Die Offensive wird für Audi allerdings ein finanzieller Kraftakt. Bis Mitte der kommenden Dekade will Audi rund 40 Milliarden Euro in die Zukunftsoffensive um E-Antriebe, Digitalisierung und autonomes Fahren stecken, kündigte Stadler an. Gut zehn Milliarden davon will der Konzern über Umstrukturierungen und die Kooperationen mit der Konzernmutter Volkswagen sowie der Konzernschwester Porsche wieder hereinholen.

Audi war in den vergangenen Jahren im Premium-Segment gegenüber Mercedes-Benz und BMW deutlich zurückgefallen. Mit der größten Modell-Offensive seiner Geschichte will das Unternehmen im laufenden Jahr nun wieder Boden gut machen. 2018 sei "ein Schlüsseljahr mit enorm hohem Veränderungstempo, das uns Schritt für Schritt wieder in die Offensive bringen wird", kündigte Stadler vor den Anteilseignern an. Audi will im laufenden Jahr über 20 neue Modelle in die Showrooms bringen. Im Schnitt laufe "alle drei Wochen ein neues Produkt an", ergänzte Audi-Finanzvorstand Alexander Seitz.

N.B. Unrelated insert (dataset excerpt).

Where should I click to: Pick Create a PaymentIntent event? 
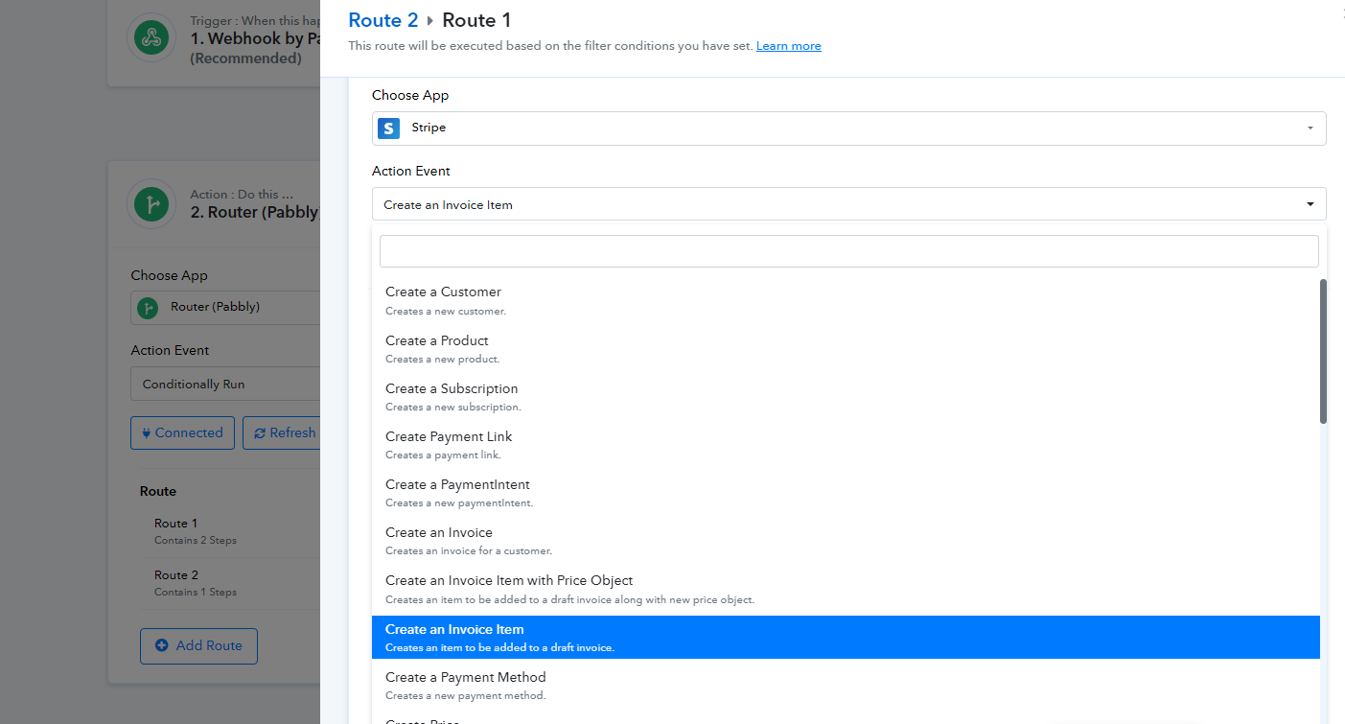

Für das laufende Jahr bekräftigte Seitz die Prognose. Danach sollen die Auslieferungen "mindestens auf Vorjahresniveau liegen". Der Umsatz solle wegen des verbesserten Modellmix leicht zulegen. Die operative Marge solle trotz der Investitionsoffensive und der zahlreichen Modellanläufe im langjährigen Zielkorridor "von acht bis zehn Prozent liegen".

Audi hatte 2017 unter anderem wegen Probleme mit dem Händlernetz in China ein Absatzminus von 1,3 Prozent auf 1,88 Millionen Fahrzeuge hinnehmen müssen, der Umsatz war hingegen um 1,4 Prozent auf die neue Rekordmarke von 60,1 Milliarden Euro gestiegen, das operative Ergebnis lag bei 4,7 Milliarden Euro nach 3,0 Milliarden im Vergleichszeitraum.

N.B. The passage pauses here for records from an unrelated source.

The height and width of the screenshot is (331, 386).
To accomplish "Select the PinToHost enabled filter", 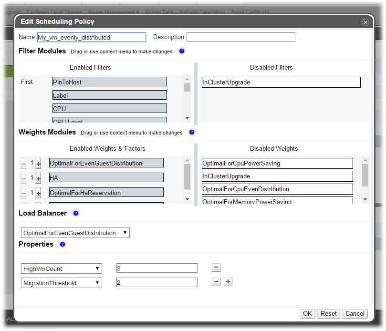I will [110, 82].
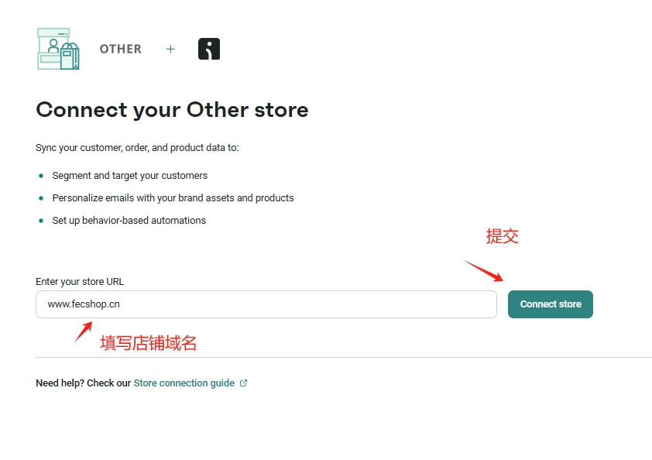Screen dimensions: 652x460
Task: Click the external link icon beside guide
Action: click(x=244, y=383)
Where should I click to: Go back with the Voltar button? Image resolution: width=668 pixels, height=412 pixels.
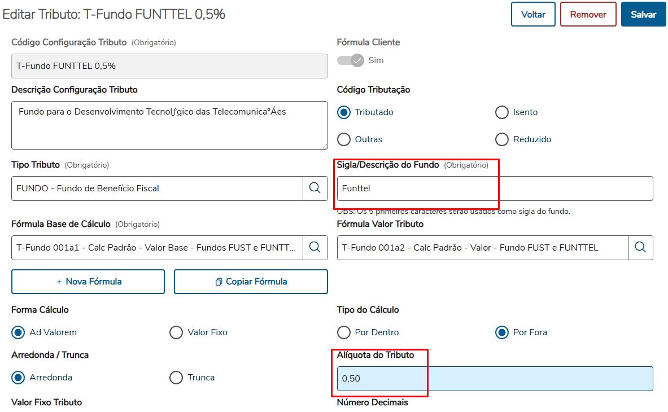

Mit Blick auf die erneute Ausweitung der Rückruf-Aktion bei Dieselfahrzeugen mit womöglich illegalen Abschaltvorrichtungen bat Stadler Aktionäre, Kunden und Partner erneut um Entschuldigung. Am Dienstag hatte das Unternehmen angekündigt, weitere rund 60.000 Fahrzeugen vom Typ A6 und A7 zusätzlich zurückrufen zu wollen. Damit steigt die Zahl der Fahrzeuge mit womöglich unzulässigen Abschalteinrichtung auf rund 910.000.

Stadler sagte, bei den in der Vorwoche gefundenen Software-Vorrichtungen in den Modellen A6 und A7 mit dem 272-PS-Motor habe es sich um einen "gravierenden Arbeitsfehler" gehandelt. Zugleich trat er der Kritik entgegen, der Konzern arbeite die Dieselkrise nur sehr schleppend auf. Audi sei in einer "komplexen und enorm belastenden Situation", bei der man mit Rückschlägen umgehen müsse. Die Dieselkrise sei jedoch "noch nicht abgeschlossen".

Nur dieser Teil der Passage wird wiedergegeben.